The Night Circus is, in a word, enchanting. I started this book over coffee yesterday morning and throughout my day whenever I had an appointment or a chore, all I could think was “When do I get to go back to reading The Night Circus?”
Le Cirque des Reves is a black and white circus that appears suddenly and leaves just as silently. It opens at nightfall and closes at dawn. It is filled with circular paths that lead to circular tents, each of which invite you to see an astounding environment, performer or experience. There is the ice garden, a whole crystalline world made of sculpted frozen water, from the petals of the roses to the benches at the fountain.
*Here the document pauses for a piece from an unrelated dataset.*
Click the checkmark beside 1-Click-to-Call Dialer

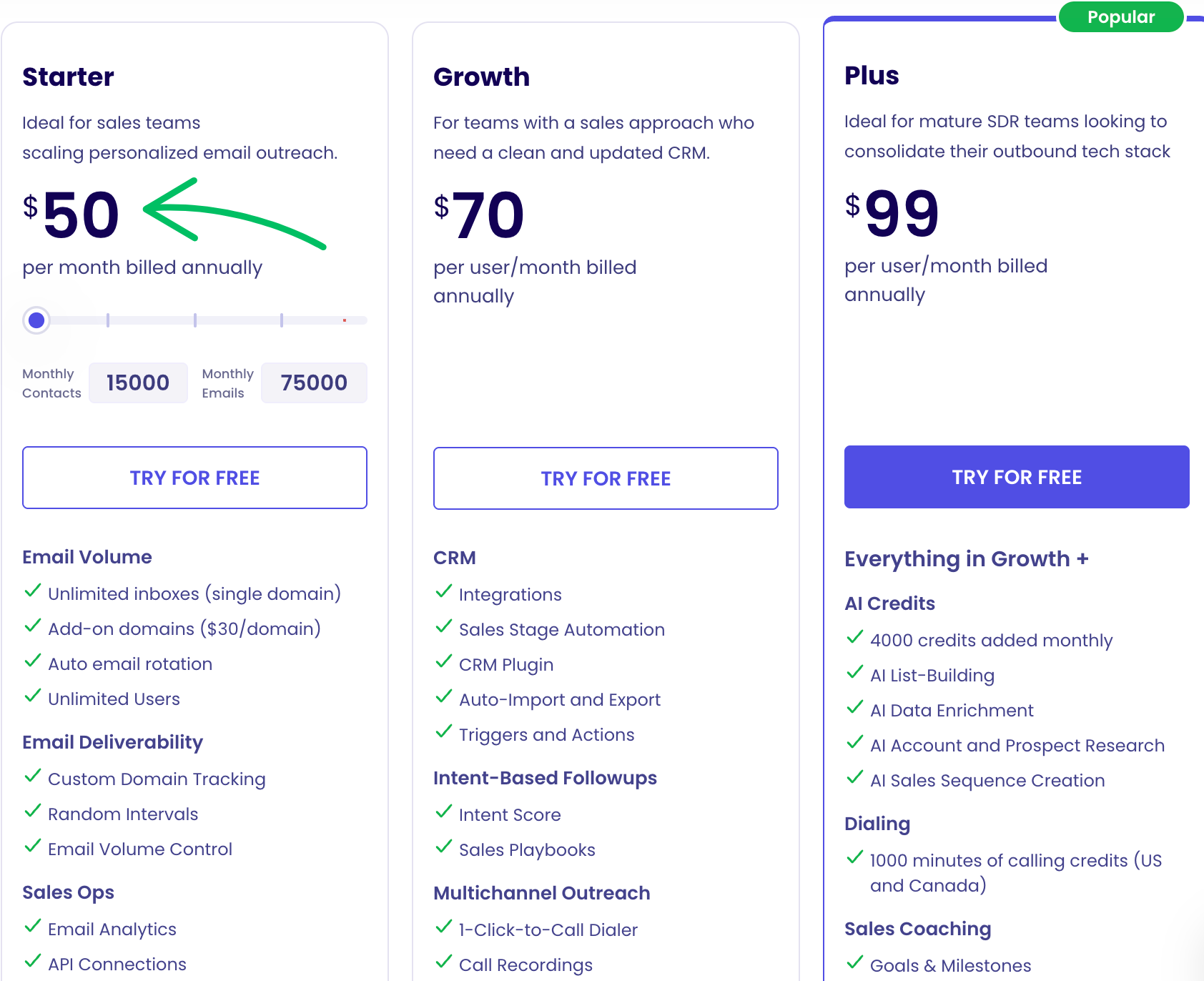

There are the acrobats who twirl and twist in ways no human thought possible, the statues which are real people moving so slowly you can’t actually see it, the fire eaters and the fortune teller. The tents are filled with memories, mazes, magic and dreams. All of which are constantly growing, changing and new tents full of new marvels are always appearing.
The Night Circus could not exist without two people who are central to its life and this story. Celia, the Illusionist, uses her real magical abilities to put on a show as one of the acts in the circus. Marco, the proprietor’s assistant, is another magician who manipulates aspects of the circus from the outside world. Celia and Marco both grew up with rivaling teachers, they learned their magic in different ways, through pain and heartbreak for one, through books and loneliness for the other. Their whole lives they were being prepared to compete with each other in a chosen venue to prove which method was stronger. What we learn quickly is that this chosen venue is The Night Circus and though its entire existence is beautiful and wondrous, it is also a very serious and dangerous game.
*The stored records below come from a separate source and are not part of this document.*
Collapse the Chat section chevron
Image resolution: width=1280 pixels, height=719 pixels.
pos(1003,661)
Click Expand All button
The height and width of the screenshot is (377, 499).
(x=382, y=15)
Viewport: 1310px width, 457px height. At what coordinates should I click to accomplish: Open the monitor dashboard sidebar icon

What stands out in this book is not so much the characters or the plot, though both are quite engaging, but the circus itself. I could not help but wish with every tent that was visited, every amazing new aspect of this world unveiled, that there would always be more. It is completely mesmerizing.
Everything from the food “Apples dipped in caramel so dark they appeared almost blackened but remained light and crisp and sweet. Chocolate bats with impossibly delicate wings. The most delicious cider Bailey had ever tasted.”
To each new act we encounter “But the figure on this platform does not move. Bailey almost thinks it is a statue, dressed in a white gown edged in matching fur that cascades beyond the platform to the ground. Her hair and skin, even her eyelashes, are an icy white. But she moves. Very, very slowly. So slowly Bailey cannot pinpoint exact motions, only slight changes. Soft flakes of iridescent snow float to the ground, falling from her like leaves from a tree.”
It would be hard to explain this book further, as there are multiple storylines that twist and turn around Marco and Celia, much like the black and white paths around the tents they create. The characters that inhabit their world each add something different, whether it be sadness, magnificence or comfort as soothing as hot chocolate on a dark rainy night.
As I turned the last page of this book, I was delighted and then suddenly, overwhelmed by a deep feeling of melancholy. I realized that though I can visit Le Cirque des Reves in the pages of this book for years to come, I will never actually get to see the mysteries of The Night Circus. And for that, I will always feel a profound regret that such wondrous place doesn’t actually exist.